Kangana Ranaut has called Deepika Padukone irreplaceable, describing her as one of those rare performers whose presence in Hindi cinema cannot be duplicated by any successor. In an interview published on June 12, Kangana placed Deepika alongside legends including Meena Kumari, Madhubala, Waheeda Rehman, Hema Malini and Madhuri Dixit, arguing that each generation of Indian cinema produces faces that belong only to their era.
“Humko lagta hai ki actresses aati hain aur jaati hain. Lekin aisa nahi hai,” Kangana said. “Dusri Meena Kumari nahi milegi, yahan tak ki main soch rahi thi dusri Karisma Kapoor bhi nahi hogi.” She went further, naming contemporary peers with the same reverence she extended to veterans: “Madhuri Dixit dusri nahi hogi. Yeh meri hi baat nahi hai. Mujhe lagta hai dusri Deepika Padukone bhi nahi hogi.”
The remarks are striking because Kangana and Deepika have spent the better part of a decade defined by their public rivalry. From pointed comments about awards and box-office comparisons to a widely discussed appearance on Koffee with Karan in which Kangana accused the industry of nepotism and indirectly drew battle lines with her contemporaries, the two actors have rarely occupied the same sentence without friction. That Kangana now publicly insists on Deepika’s irreplaceability marks a significant softening of a rivalry that once shaped the way Bollywood talked about its leading women.
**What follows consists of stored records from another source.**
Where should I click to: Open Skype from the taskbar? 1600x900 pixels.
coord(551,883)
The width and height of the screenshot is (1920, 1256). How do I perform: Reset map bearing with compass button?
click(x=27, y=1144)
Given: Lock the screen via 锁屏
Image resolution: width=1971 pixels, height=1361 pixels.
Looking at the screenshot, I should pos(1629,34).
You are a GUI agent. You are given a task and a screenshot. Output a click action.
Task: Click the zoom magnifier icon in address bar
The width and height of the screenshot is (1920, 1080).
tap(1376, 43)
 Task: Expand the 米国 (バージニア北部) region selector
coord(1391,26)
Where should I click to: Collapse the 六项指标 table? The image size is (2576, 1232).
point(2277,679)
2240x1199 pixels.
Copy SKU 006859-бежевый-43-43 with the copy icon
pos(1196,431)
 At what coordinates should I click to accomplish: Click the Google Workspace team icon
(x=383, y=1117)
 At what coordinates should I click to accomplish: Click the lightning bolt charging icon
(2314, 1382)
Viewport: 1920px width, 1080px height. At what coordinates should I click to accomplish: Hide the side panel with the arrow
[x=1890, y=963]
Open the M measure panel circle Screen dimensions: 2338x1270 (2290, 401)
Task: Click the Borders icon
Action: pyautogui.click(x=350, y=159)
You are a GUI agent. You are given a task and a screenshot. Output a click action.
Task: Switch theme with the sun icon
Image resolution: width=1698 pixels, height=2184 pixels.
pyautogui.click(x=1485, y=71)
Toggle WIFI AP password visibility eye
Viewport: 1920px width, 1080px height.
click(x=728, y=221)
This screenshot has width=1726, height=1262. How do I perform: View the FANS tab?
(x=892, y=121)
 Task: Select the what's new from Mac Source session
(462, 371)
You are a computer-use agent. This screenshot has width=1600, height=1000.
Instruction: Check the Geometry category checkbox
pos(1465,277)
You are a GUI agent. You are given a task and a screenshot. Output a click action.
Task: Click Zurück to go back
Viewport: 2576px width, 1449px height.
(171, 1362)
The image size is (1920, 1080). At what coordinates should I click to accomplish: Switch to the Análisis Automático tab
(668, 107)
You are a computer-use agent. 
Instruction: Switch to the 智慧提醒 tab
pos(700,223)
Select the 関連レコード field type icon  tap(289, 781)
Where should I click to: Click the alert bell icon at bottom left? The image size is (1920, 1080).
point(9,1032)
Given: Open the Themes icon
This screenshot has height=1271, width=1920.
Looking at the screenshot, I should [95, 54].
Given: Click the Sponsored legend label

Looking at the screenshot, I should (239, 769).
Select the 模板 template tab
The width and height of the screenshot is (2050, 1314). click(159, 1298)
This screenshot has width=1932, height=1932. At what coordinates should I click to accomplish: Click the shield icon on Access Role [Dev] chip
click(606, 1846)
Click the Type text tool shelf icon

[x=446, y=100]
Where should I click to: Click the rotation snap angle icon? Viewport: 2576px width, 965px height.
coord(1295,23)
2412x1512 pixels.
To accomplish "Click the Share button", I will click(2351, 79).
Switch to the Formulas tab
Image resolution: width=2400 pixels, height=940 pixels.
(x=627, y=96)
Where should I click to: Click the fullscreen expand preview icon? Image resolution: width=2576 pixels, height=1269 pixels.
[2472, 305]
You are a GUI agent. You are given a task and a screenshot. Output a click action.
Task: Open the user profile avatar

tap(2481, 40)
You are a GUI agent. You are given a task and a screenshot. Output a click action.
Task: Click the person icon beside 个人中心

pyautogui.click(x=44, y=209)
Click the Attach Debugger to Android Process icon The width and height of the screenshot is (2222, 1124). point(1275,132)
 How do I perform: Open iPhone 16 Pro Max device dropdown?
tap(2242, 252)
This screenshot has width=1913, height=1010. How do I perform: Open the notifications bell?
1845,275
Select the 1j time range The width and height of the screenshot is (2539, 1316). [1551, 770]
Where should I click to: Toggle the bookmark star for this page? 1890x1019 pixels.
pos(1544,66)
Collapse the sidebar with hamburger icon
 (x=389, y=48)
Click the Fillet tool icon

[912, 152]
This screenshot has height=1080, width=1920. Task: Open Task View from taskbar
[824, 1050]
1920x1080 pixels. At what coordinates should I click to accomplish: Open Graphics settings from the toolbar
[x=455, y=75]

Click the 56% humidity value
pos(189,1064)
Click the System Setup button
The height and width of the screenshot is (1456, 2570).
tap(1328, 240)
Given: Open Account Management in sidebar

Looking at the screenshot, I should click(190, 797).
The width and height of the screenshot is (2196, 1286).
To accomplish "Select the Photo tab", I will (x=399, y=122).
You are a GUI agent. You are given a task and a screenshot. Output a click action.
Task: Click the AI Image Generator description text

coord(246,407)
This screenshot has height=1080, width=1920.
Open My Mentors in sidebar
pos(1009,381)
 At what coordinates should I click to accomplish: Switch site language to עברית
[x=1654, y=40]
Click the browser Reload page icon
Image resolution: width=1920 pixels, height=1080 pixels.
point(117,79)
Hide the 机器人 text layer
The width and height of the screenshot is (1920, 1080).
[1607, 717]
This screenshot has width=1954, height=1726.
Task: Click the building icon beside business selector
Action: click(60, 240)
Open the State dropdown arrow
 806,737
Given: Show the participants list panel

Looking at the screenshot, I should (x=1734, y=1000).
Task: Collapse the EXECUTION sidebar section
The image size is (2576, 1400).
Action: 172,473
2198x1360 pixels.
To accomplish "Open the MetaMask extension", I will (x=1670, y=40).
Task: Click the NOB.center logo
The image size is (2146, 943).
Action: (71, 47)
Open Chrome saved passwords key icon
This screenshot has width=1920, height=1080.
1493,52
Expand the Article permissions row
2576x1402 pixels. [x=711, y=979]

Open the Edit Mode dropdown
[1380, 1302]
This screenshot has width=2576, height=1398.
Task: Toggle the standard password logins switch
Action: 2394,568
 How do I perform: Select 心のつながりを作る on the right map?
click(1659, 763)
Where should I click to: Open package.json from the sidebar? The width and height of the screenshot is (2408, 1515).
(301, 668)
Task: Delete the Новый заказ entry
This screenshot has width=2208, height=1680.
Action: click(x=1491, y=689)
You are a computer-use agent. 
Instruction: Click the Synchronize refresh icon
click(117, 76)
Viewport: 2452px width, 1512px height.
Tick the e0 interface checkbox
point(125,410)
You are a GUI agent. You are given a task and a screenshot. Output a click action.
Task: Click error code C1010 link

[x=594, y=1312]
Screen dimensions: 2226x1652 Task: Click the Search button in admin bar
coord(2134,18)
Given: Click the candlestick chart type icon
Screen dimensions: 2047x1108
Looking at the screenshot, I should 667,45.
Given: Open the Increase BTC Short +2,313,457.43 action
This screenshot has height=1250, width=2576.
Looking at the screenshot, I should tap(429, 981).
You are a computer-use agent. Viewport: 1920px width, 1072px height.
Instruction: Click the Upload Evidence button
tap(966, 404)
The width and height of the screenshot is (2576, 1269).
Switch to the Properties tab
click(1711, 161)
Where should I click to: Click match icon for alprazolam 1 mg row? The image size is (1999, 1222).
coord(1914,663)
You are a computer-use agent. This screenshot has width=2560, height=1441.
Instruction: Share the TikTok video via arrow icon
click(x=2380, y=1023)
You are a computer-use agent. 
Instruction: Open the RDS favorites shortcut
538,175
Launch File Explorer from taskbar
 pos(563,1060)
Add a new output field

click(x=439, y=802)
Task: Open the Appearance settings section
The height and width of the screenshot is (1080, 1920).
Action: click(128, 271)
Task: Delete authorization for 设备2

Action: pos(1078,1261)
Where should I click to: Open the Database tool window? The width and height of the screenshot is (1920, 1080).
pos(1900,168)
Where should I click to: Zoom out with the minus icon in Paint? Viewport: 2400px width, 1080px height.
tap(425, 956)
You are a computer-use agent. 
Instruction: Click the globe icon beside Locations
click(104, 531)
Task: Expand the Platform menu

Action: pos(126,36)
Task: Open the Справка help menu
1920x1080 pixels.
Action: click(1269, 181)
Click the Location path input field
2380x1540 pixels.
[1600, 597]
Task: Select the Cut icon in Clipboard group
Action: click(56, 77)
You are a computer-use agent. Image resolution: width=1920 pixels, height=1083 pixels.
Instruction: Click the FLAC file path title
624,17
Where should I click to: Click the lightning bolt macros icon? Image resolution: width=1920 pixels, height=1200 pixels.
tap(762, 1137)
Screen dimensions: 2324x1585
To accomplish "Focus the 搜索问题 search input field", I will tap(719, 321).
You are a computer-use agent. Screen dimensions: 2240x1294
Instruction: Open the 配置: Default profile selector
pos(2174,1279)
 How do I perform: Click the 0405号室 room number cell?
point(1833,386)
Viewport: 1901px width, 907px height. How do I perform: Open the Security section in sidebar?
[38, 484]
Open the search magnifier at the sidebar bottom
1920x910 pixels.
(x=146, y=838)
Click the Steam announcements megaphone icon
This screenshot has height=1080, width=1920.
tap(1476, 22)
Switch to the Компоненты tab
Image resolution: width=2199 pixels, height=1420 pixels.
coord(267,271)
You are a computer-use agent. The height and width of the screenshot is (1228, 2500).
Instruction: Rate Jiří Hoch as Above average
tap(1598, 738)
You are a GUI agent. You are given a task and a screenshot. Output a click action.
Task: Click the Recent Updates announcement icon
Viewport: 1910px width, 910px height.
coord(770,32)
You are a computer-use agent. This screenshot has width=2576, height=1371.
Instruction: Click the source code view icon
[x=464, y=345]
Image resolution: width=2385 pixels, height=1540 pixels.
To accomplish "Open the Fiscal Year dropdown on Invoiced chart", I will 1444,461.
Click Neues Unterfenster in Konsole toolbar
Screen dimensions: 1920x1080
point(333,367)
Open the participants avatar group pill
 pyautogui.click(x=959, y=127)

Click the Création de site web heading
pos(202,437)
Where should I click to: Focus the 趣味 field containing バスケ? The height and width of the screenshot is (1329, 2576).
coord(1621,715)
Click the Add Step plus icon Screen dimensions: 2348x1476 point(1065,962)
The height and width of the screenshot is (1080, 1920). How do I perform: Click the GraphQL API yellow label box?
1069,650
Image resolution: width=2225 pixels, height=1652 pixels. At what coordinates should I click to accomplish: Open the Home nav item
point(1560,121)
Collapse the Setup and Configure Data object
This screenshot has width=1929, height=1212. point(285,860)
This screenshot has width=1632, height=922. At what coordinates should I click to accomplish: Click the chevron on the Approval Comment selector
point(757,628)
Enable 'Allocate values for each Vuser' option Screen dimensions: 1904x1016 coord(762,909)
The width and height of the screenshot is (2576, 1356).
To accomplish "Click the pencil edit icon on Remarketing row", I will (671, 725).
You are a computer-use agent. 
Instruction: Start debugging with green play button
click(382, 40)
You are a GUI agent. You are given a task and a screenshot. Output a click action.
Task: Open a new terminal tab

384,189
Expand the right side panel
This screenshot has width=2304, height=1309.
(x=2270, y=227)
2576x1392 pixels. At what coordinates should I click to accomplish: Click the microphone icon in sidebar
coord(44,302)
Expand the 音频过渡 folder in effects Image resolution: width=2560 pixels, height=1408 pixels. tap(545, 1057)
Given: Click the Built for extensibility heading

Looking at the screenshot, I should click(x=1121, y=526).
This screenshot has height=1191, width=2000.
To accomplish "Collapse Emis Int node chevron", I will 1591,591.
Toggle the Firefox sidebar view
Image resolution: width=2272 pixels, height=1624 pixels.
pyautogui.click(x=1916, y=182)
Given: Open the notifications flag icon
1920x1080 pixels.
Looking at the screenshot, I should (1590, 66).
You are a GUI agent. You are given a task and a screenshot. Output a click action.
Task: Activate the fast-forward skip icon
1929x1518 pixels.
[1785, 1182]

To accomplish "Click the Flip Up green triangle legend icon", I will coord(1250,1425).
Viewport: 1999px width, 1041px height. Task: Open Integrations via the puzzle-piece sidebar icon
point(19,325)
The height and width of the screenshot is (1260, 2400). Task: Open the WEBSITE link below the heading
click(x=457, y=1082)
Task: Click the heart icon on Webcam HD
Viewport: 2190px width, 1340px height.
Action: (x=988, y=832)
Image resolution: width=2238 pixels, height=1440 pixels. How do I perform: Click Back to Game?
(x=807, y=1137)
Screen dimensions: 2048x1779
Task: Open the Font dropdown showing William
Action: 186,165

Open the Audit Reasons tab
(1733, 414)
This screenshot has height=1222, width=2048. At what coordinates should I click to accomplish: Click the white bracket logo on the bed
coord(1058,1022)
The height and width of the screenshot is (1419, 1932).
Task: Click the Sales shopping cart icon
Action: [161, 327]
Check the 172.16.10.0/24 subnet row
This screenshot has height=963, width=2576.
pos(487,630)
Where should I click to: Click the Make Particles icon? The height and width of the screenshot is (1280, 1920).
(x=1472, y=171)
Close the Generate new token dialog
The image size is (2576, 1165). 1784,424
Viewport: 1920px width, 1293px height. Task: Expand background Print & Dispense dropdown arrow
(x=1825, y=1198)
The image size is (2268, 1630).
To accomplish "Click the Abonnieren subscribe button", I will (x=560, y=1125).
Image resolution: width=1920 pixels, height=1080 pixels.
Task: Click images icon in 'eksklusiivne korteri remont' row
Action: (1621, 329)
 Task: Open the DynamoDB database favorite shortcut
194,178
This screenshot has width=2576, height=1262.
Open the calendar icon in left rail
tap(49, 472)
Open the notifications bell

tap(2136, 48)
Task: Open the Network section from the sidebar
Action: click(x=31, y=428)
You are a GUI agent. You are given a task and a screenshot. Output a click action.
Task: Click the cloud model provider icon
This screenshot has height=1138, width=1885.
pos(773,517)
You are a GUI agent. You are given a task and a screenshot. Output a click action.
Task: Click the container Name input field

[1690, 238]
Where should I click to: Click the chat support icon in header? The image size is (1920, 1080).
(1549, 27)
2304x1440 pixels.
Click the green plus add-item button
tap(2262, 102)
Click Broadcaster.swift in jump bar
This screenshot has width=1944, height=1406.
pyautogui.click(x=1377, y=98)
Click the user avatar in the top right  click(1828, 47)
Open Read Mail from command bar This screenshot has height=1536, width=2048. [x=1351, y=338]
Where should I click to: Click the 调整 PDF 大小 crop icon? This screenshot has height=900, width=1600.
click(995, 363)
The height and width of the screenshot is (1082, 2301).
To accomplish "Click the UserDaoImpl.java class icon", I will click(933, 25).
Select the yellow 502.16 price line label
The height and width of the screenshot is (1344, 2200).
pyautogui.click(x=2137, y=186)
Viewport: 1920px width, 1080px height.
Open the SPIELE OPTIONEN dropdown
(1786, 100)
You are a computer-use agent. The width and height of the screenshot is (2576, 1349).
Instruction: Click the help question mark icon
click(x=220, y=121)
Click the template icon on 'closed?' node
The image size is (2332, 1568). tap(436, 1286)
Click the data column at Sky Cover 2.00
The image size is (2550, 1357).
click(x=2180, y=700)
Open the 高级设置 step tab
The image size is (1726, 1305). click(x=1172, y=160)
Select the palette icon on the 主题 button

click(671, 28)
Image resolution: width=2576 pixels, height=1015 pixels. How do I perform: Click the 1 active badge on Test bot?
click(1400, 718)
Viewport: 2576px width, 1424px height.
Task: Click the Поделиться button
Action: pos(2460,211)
Kangana spoke about the broader tendency in the film industry to treat stars as interchangeable commodities: “Voh jo ek waqt hota hai, chahe Hema Malini ji ho, Waheeda Rehman ho yaa Madhubala toh khair ho hi nahi sakti. Har daur ke ek face hote hain jinko aap kabhi replace nahi kar sakte.” The argument is simple but loaded: if the industry sees actresses as disposable, the antidote is for actresses themselves to acknowledge each other’s singularity. Kangana positioned herself not as a rival conceding ground but as a professional who understands that cinema is large enough for multiple irreplaceable figures.
The internet responded with warmth. The phrase “sensible Kangu is back” trended across social media platforms, with users praising what they called her maturity, security and structured clarity. Many pointed out that the comments reflected a departure from the combative public persona that had defined Kangana’s previous interactions with the press and with other Bollywood celebrities.
Deepika Padukone, who was last seen in Singham Again, has several projects in development including King alongside Shah Rukh Khan and a reported collaboration with Allu Arjun. She has not publicly responded to Kangana’s remarks. The two actors occupy different corridors of influence: Deepika as a commercially dominant star who has increasingly moved into production and brand building, and Kangana as a politically outspoken figure who won a parliamentary seat and continues to pursue unconventional film choices.
What makes Kangana’s praise notable is not its content but its context. In an industry where female actors are routinely pitted against each other by media narratives and box-office tracking, a public declaration that a contemporary is irreplaceable carries weight beyond the words themselves. Whether the shift endures or proves momentary, it reflects a Bollywood generation old enough to have fought its battles and, perhaps, wise enough to see what those battles cost.